Events

The Ascent of GaN Speaker: Alex Lidow, Ph.D., CEO and Co-founder, EPC

After more than 13 years of mass production, GaN-on-Si has gained widespread acceptance as the successor to the aging silicon MOSFET for voltage ranging between 40 V and 650 V. What, therefore, are the variables controlling the rate of growth of GaN power devices. We will dig into the experience, and lessons learned from the power MOSFET as well as the recent experiences with GaN in applications ranging from DC-DC conversion to motor drives and lidar in markets such as space, automotive, enterprise computing, and consumer products.

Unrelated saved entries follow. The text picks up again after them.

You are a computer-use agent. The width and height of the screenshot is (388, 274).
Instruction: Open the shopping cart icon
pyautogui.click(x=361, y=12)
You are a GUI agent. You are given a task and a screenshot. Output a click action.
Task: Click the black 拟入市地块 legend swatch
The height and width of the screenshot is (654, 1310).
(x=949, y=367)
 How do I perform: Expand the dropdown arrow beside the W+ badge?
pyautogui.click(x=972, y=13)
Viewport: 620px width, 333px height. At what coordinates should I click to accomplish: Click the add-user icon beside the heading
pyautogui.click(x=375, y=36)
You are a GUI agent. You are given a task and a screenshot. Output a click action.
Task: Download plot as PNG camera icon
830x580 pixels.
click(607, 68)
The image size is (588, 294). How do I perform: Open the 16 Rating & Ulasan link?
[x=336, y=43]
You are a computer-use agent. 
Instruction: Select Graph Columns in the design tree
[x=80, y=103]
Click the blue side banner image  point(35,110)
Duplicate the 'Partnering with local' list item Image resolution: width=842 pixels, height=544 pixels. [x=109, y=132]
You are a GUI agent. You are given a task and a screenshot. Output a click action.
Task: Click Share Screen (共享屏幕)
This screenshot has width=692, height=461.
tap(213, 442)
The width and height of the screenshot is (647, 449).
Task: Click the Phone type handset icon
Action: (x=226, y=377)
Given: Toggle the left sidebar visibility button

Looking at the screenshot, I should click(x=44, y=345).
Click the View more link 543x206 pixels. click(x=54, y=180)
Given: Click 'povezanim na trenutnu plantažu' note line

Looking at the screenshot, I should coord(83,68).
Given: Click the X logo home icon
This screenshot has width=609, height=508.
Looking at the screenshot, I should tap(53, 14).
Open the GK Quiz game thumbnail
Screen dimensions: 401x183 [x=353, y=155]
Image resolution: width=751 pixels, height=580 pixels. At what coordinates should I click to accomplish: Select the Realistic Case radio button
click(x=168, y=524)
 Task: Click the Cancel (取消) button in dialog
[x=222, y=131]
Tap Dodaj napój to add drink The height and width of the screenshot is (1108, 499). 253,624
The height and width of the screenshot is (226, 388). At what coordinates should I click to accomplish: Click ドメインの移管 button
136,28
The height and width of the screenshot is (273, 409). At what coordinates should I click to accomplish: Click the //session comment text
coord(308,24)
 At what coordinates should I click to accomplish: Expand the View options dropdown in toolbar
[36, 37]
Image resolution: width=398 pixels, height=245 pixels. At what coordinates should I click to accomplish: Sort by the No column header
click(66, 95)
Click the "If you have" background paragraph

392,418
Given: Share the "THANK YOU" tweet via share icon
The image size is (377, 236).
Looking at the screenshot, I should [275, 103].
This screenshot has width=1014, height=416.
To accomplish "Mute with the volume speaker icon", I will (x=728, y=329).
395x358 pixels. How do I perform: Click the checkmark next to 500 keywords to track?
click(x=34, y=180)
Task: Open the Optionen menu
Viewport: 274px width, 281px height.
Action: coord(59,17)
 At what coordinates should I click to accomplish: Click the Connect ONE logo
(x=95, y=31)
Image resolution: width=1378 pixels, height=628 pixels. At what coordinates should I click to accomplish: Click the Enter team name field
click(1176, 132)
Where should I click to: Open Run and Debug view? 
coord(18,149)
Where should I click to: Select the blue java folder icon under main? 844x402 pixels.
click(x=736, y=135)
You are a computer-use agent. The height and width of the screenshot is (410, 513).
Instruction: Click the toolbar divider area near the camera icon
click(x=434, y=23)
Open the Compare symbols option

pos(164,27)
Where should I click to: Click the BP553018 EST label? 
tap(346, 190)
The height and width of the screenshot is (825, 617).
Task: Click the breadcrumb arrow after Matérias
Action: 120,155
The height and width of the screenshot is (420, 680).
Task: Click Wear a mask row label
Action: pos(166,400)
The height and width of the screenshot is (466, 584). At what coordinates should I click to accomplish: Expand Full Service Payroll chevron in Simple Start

Panel Discussion: SiC and GaN Power Devices’ Reliability and Quality Panelists: Doug Bailey, Vice President Marketing & Applications Engineering, Power Integrations; Anup Bhalla, Chief Engineer, Power Devices, Qorvo; Thierry Bouchet, CEO, Wise Integration; Alex Lidow, CEO, Efficient Power Conversion; Guy Moxey, Senior Director Power Products, Wolfspeed

WBG semiconductors have helped improve the performance of power systems and cut down on the cost of their parts. Failure rates in the parts-per-billion level are necessary to compete in markets with stricter standards. The primary reliability issues that face WBG semiconductors like SiC and GaN, as well as the corresponding quality standards for high-performance designs in several mission-critical applications, will be covered in this panel discussion. Aspects including material quality, thermal management, high-power operation, qualification testing and long-term performance will be covered by each panelist.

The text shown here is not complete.